August 27, 2010I wonder how the storming rhetoric of fear and hate around the proposed Islamic community center in New York is impacting Muslim-American children. What are they experiencing as they hear how threatened people are by the building of a place where they can hang out after school and shoot baskets, play games, or say prayers. Do they refuse to go to school fearing the taunting of their peers? How do their parents answer their questions and explain that freedom of religion does not apply to all citizens in this country?

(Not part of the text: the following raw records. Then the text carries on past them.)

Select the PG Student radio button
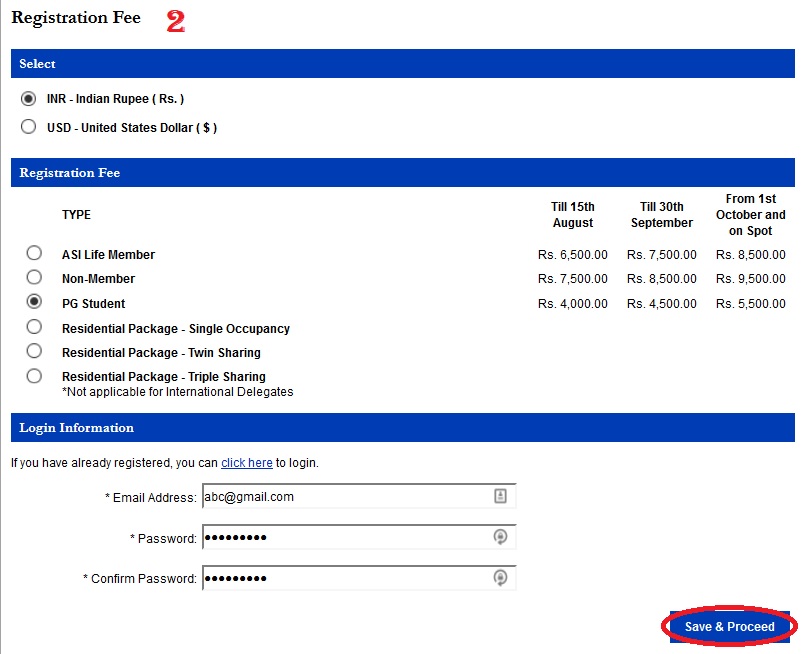The width and height of the screenshot is (806, 654). pyautogui.click(x=34, y=301)
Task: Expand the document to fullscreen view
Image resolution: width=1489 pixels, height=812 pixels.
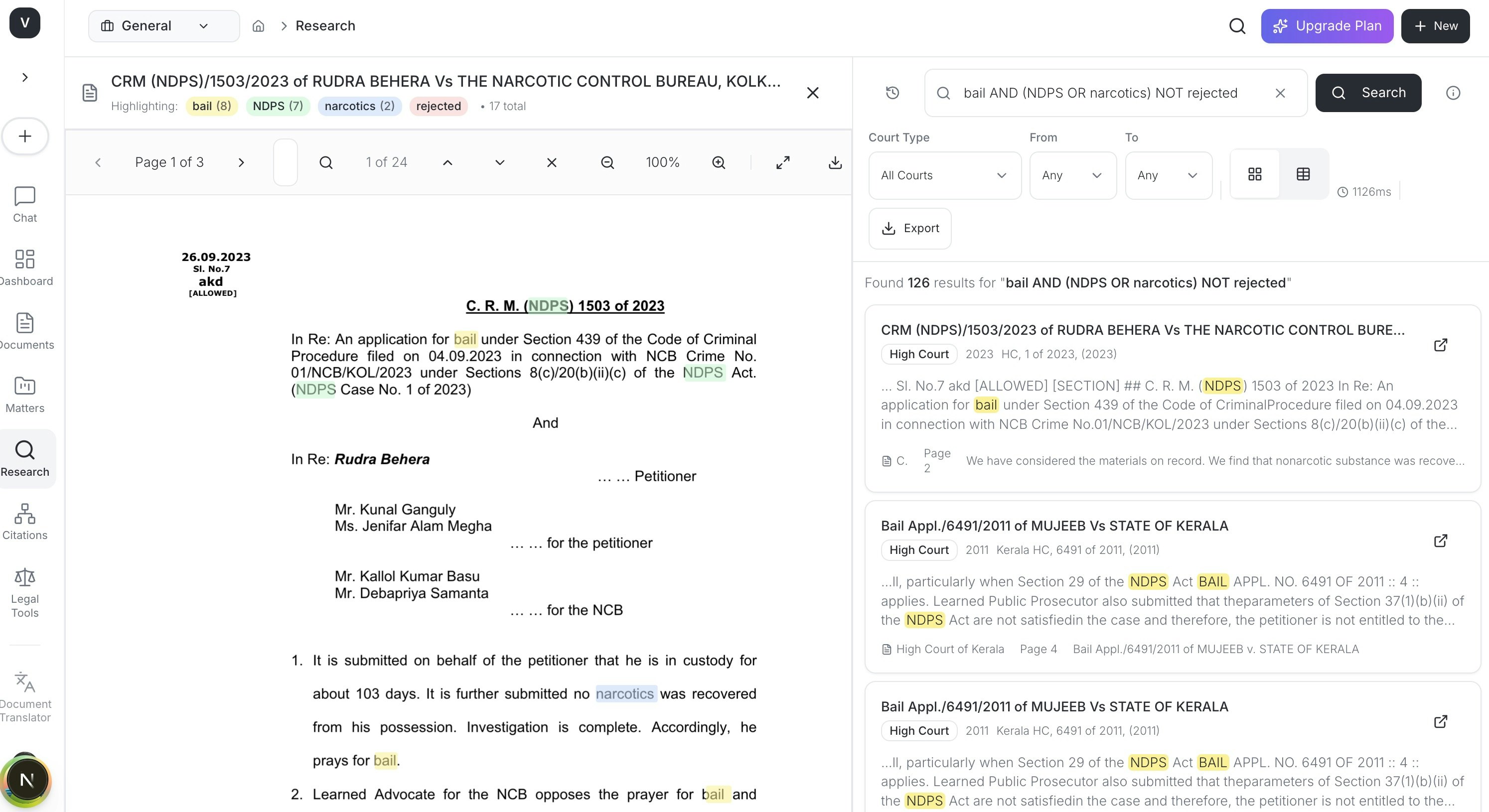Action: pyautogui.click(x=783, y=162)
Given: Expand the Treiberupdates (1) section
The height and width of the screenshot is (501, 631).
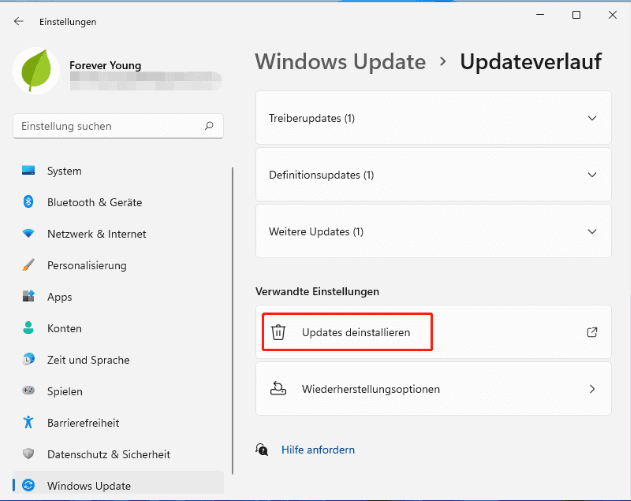Looking at the screenshot, I should point(592,118).
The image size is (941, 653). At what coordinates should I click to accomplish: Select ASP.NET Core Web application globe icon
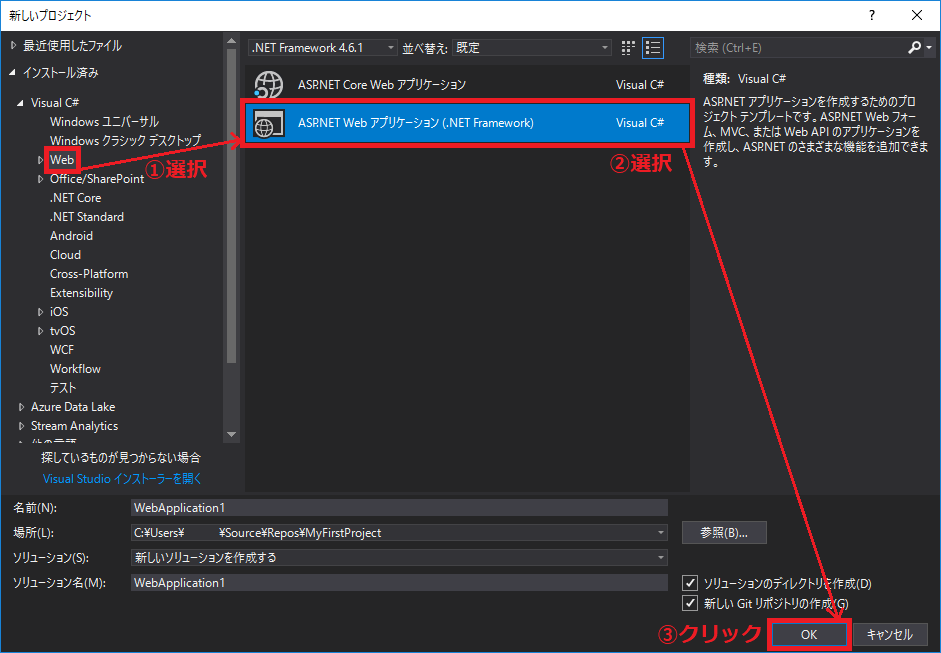click(268, 85)
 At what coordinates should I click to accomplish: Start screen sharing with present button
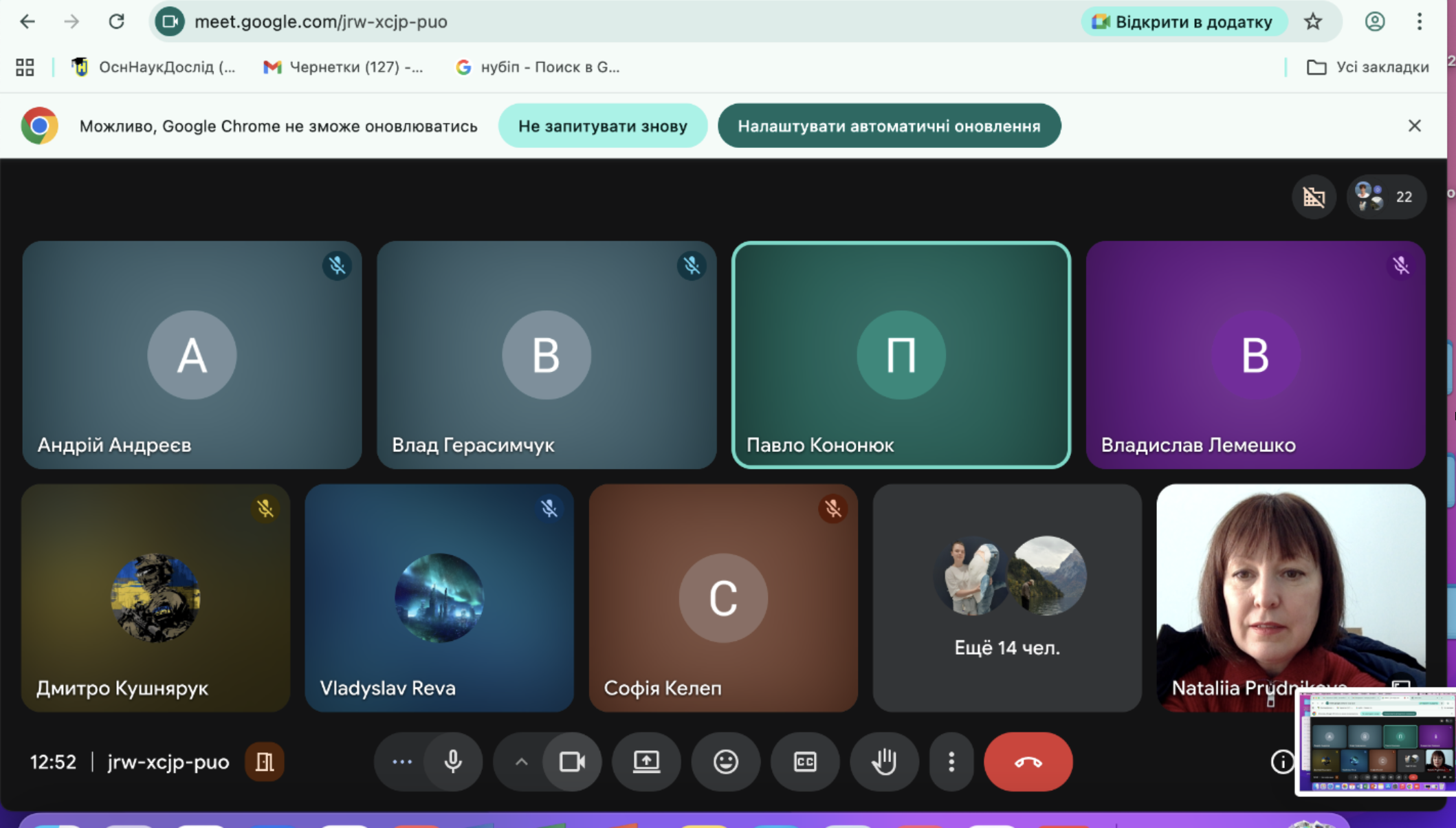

There’s plenty of talk about children bullying each other these days. How about we admit that a bunch of adults are using bullying tactics to instill fear and hate towards those who are not Christian or in general, not white. It’s racism dressed up in emperor’s clothes and it’s happening in places beyond New York where people are protesting against the building of mosques in their neighborhoods. Can you see right through this hate and bigotry costumed as pain and bereavement around those who died in 9/11? Conflating the genuine grief and horror at the actions of the religious extremists of 9/11 with a religion of reverence practiced by 22% of the world’s population is racism, pure and simple.
We haven’t found it necessary to protest Christian terrorists who have murdered and bombed people in Atlanta, Spokane, or Chicago or to protest Christian churches from being built near those atrocities.
Fundamentalists of all persuasions are dangerous for there is no room in their world for any other points of view. Focusing our efforts on eradicating terrorist fundamentalism of all religions would be a much better usage of our fears. That’s my hope for what the children of this country will be learning and valuing in the land of the free.